Reading text:

Start of Block

Talk The Talk, Walk The Walk
Kitty Miv, Editor
22 June, 2015
Kitty's Kountry Rankings are below, with a description of how they are kompiled. This week, as every week, I give out Encomiums to countries which have done Good Things, and award Execrations for countries which according to my highly personal and partial views have done Bad Things.
The Affordable Care Act – or Obamacare, as it is more popularly known these days (I suspect more disparagingly rather than affectionately) – is still a hugely divisive piece (or, to be more accurate, pieces) of legislation that highlights the ideological schism separating most Democrats from most Republicans in the United States, probably more than any other. It’s something I’m not going to pass judgment on here directly, except to say that the health care reforms are hugely expensive; involve a lot of taxes (about 50 of them); and perhaps could have achieved the same goals in a less clumsy way. One particularly ill-thought-through measure is the medical device tax. Obamacare’s supporters might argue that it is only right that big pharmaceutical companies pay a small portion of their mega profits to help the needy access health care. Except that the medical device tax isn’t a tax on profit; it’s a tax on revenue. And small companies pay it too, regardless of whether they’re profitable or not. It can’t be very helpful to the cause of innovation in the healthcare sector, or the advancement of medical science, if companies are forced to use money earmarked for the research and development of new medical devices to pay this tax. It’s also encouraging US medical device makers to – using one of President Obama’s favorite phrases – ship jobs overseas, with numerous firms said to have already established operations in lower-tax jurisdictions, or they are now actively considering such a move. According to Senator Patrick Toomey (R – Pennsylvania), the Chairman of the Senate Finance Committee on Health Care, 55 percent of clinical trials are now being conducted overseas, and most novel medical devices are now launched outside the US. The fact that Democrats have in the past joined Republicans to seek repeal of the tax suggests that it’s not just the medical device industry that thinks it was a bad idea. So I suppose the House of Representatives deserves an encomium for voting , if only because it shows that the two sides can agree on something. Unhelpfully, the authors of the bill have neglected to say how the lost revenue will be offset. And this will give President Obama further justification for wielding the veto over this particular law.

End of Block

Your objective:
Write out the column starting with "Talk The Talk, Walk" and going on through "done Bad Things.", but swap "Execrations" for "Condemnations".

Supplied material:
Start of Block

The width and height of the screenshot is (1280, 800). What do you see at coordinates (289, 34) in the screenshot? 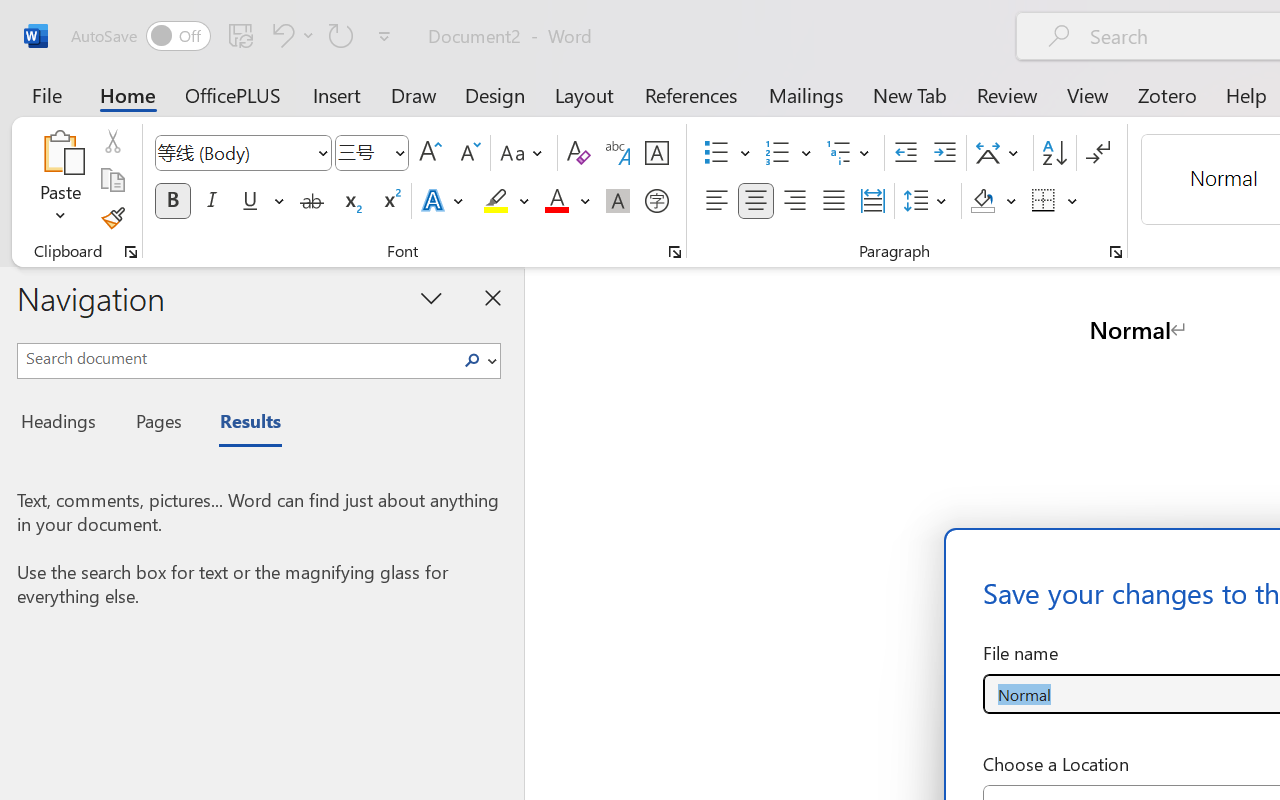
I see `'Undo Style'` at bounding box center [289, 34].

End of Block

Answer space:
Talk The Talk, Walk The Walk
Kitty Miv, Editor
22 June, 2015
Kitty's Kountry Rankings are below, with a description of how they are kompiled. This week, as every week, I give out Encomiums to countries which have done Good Things, and award Condemnations for countries which according to my highly personal and partial views have done Bad Things.